Il était 13h25, à Redon, heure du début de la chevauchée, quand la Grande Boucle se figea quelque peu. En peloton regroupé, les 177 coureurs rescapés encore en course, avec au premier rang les principaux leaders – Mathieu van der Poel en jaune, Julian Alaphilippe en vert – venaient d’avaler à allure très modérée les neuf premiers kilomètres fictifs, traditionnel défilé destiné à saluer le public. Arrivés au départ réel (km 0), les coureurs, visiblement peu unanimes sur la démarche à suivre, continuèrent leur chemin, avant de s'arrêter quelques centaines de mètres plus loin, à l'initiative du sprinteur Andre Greipel. Pied à terre mais sans descendre de vélo, ils stationnèrent à l'arrêt une minute, puis reprirent leur marche en avant. Bref geste de protestation. Radio Tour nous informait: «Les coureurs demandent qu'un dialogue sur la sécurité s'instaure avec toutes les parties prenantes du cyclisme.» L’extension de la règle dite «du gel des temps» dans les trois derniers kilomètres des arrivées seraient en négociation.

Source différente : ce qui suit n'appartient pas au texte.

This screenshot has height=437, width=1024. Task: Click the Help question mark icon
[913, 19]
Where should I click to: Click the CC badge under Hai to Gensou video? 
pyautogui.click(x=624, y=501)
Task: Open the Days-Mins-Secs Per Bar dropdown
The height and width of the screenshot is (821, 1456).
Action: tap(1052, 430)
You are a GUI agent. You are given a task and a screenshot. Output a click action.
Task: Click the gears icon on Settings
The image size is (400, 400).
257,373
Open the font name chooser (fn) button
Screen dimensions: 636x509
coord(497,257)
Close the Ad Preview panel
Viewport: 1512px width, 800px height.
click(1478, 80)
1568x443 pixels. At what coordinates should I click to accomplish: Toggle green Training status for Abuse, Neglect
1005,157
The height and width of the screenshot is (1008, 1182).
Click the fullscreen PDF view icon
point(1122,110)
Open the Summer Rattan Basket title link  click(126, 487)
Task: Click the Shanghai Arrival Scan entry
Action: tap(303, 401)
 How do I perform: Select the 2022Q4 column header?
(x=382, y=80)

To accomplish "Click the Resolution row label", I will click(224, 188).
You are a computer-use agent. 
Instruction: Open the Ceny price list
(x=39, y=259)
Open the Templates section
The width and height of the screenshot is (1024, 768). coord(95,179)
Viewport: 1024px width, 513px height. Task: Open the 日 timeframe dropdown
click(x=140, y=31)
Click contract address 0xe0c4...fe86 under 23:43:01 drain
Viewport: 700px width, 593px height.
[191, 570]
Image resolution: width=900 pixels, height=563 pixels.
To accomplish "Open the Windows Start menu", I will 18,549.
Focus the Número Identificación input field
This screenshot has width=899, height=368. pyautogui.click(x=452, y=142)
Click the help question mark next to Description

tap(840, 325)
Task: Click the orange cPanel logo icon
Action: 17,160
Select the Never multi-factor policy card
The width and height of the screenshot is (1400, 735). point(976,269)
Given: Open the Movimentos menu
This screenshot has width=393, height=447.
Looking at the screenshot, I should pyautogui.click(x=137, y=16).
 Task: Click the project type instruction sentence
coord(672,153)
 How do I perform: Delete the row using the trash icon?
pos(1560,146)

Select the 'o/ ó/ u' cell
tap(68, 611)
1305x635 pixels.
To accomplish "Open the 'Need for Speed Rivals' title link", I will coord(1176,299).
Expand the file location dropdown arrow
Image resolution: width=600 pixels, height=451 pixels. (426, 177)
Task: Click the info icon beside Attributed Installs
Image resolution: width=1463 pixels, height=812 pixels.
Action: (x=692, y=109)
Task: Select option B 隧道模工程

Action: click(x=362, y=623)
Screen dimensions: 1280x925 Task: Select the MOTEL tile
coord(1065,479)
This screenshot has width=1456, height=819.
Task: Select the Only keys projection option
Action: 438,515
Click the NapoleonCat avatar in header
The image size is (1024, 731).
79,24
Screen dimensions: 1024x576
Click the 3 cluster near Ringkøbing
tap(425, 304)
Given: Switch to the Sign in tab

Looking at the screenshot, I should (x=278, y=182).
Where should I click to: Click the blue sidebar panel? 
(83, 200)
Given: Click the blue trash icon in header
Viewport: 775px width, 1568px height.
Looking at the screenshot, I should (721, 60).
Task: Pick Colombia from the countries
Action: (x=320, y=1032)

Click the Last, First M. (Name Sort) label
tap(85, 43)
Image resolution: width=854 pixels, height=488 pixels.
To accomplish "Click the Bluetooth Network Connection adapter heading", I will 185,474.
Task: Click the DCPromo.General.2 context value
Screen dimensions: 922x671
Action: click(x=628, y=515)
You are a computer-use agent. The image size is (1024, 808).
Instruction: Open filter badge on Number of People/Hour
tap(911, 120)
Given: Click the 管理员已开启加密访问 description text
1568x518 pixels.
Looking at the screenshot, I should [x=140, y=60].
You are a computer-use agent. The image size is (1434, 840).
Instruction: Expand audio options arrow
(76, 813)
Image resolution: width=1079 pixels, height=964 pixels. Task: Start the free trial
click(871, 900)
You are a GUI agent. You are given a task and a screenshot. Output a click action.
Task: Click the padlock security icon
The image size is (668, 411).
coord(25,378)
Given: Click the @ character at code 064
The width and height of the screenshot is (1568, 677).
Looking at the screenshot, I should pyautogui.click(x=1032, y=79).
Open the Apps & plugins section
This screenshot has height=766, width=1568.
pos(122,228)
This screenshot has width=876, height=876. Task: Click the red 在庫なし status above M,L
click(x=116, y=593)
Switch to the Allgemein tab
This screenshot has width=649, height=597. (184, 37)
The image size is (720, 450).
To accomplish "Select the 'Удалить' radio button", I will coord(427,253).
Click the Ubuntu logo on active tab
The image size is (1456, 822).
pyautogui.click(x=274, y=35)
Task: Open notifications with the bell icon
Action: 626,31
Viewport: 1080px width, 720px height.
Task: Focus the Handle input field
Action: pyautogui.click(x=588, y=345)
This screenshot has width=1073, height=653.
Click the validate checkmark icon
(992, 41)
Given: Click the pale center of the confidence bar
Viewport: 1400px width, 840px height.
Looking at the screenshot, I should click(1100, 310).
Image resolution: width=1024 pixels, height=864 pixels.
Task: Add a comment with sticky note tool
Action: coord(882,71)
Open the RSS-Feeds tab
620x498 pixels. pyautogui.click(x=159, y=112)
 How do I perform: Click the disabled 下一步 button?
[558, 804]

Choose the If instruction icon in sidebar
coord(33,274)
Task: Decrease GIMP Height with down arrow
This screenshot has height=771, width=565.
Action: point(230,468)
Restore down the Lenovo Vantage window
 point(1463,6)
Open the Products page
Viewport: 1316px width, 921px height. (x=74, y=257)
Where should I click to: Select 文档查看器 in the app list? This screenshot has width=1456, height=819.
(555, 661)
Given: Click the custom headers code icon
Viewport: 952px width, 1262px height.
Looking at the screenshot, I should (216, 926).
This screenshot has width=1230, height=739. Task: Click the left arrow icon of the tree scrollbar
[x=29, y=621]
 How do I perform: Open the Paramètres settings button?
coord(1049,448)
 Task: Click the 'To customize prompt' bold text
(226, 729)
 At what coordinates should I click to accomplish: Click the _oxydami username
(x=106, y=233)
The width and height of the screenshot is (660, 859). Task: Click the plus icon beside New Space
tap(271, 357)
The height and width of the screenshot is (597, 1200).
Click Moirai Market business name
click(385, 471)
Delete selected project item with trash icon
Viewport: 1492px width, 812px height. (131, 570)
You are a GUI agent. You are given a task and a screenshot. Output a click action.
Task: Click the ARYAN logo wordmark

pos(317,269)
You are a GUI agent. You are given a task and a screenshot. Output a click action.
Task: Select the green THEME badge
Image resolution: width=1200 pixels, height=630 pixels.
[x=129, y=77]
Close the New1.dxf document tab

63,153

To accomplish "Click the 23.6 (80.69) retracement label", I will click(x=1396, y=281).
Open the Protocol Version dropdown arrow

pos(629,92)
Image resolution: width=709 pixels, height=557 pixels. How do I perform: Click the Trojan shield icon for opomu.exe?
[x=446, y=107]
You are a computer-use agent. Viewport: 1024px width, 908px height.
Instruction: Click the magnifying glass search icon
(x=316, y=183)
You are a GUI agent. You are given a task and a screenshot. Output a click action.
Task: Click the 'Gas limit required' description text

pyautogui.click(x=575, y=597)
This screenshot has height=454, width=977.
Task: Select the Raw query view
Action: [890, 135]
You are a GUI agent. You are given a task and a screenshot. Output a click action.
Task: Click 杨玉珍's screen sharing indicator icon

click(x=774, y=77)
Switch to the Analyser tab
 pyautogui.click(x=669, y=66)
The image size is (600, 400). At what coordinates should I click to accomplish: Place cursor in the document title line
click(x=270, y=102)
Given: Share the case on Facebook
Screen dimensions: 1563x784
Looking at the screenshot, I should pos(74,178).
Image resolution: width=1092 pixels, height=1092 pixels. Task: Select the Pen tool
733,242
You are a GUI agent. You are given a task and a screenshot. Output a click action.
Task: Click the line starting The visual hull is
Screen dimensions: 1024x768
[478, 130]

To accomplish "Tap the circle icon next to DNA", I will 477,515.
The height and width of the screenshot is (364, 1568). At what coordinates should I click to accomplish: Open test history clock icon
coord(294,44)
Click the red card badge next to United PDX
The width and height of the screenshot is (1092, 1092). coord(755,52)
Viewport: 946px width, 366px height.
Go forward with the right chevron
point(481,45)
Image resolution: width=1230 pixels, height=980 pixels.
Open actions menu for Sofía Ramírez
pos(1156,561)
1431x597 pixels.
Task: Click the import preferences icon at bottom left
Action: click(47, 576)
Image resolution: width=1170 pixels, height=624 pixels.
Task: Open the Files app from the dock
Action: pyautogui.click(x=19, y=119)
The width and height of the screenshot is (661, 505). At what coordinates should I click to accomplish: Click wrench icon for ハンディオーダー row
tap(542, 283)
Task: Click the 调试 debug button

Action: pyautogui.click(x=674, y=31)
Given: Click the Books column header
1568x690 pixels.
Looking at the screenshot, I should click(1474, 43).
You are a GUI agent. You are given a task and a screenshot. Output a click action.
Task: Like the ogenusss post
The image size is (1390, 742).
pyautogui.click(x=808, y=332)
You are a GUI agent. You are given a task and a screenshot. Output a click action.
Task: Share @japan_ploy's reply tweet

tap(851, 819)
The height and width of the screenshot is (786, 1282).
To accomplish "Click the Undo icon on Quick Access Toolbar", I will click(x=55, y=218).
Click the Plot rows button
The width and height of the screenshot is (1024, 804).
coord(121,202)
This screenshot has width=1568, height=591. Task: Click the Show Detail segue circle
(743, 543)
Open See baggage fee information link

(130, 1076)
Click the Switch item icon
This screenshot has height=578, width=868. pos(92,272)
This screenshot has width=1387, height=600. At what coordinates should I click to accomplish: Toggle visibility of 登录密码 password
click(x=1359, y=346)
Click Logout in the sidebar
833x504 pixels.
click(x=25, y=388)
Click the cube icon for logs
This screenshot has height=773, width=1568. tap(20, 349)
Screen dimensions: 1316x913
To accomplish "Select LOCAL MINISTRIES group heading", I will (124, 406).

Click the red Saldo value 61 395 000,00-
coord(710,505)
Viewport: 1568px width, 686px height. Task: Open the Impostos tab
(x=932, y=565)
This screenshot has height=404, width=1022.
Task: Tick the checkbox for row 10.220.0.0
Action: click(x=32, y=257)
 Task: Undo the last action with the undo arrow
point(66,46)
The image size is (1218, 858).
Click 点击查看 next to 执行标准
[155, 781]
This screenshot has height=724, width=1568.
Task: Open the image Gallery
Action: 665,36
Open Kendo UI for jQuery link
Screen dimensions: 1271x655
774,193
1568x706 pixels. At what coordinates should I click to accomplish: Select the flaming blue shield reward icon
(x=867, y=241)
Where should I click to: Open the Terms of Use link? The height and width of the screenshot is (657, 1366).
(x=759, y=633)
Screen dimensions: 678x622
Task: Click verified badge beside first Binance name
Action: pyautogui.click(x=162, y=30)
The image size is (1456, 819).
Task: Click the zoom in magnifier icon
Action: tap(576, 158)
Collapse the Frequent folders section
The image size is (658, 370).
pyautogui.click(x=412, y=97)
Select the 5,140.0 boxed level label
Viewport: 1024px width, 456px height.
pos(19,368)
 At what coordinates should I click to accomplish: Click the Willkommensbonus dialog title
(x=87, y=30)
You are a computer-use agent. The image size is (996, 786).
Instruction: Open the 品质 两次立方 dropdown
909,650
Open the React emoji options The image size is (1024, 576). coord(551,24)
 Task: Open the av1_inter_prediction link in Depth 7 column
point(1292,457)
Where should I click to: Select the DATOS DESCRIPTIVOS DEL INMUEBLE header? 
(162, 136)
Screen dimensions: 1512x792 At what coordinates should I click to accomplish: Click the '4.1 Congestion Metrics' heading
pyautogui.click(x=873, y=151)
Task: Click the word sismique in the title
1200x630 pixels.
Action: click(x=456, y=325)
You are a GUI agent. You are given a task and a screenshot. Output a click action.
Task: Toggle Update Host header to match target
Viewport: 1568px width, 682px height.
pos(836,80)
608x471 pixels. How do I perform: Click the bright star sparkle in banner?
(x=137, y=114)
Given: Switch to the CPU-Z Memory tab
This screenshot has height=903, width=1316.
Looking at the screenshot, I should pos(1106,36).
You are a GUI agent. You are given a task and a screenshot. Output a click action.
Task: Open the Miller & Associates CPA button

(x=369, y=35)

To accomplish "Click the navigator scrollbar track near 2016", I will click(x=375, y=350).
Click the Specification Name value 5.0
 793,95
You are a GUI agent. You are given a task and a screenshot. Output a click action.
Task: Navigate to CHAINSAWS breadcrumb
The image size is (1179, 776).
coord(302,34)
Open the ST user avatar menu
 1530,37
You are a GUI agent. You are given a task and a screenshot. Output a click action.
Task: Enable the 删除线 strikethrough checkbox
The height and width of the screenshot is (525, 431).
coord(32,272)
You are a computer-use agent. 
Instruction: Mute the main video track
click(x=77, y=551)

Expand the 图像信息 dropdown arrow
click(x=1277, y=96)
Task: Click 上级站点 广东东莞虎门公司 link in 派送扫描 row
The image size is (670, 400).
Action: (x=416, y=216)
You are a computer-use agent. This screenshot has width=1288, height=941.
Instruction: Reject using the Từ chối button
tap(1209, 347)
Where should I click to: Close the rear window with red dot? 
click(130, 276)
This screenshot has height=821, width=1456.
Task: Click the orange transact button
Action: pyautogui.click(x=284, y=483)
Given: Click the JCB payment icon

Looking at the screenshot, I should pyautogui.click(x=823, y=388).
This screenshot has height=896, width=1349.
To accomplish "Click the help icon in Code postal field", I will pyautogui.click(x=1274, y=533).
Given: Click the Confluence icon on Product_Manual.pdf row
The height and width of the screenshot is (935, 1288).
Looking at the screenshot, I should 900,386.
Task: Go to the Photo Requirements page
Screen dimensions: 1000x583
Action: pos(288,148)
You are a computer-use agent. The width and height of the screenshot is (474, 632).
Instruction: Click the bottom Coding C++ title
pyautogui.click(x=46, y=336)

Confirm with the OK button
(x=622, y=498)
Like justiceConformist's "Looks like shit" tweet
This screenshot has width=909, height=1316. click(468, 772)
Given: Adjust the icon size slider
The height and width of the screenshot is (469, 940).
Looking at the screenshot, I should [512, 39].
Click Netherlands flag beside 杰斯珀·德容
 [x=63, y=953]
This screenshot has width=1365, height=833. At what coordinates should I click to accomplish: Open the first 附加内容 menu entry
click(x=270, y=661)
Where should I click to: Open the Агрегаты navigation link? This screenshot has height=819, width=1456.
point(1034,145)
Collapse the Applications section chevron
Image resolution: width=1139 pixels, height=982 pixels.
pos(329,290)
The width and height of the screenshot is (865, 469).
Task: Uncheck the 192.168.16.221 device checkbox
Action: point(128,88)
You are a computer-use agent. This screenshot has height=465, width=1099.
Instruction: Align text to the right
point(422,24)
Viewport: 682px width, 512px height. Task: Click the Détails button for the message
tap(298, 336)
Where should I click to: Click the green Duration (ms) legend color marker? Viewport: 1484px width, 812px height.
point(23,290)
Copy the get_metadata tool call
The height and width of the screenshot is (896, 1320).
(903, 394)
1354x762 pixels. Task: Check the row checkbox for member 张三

Nous apprîmes alors que, au matin, l’idée d’une grève avait été débattue entre certaines instances, dont l’association des Cyclistes Professionnels Associés (CPA). Celle-ci fut finalement abandonnée, sans que nous ne connaissions très bien la nature – réelle ou non – des discussions. Via un communiqué, le CPA expliqua néanmoins que les coureurs s’interrogeaient «sur les mesures à prendre pour souligner le manque d'attention sur les problèmes liés à la sécurité». Soulignant toutefois «le respect» qu’ils exprimaient «envers leur sponsor, leurs groupes sportifs, les organisateurs et le public», ces derniers annonçaient qu’«ils exerceront leur métier de coureurs cyclistes professionnels dès aujourd’hui». La pseudo révolte restait sur la grève.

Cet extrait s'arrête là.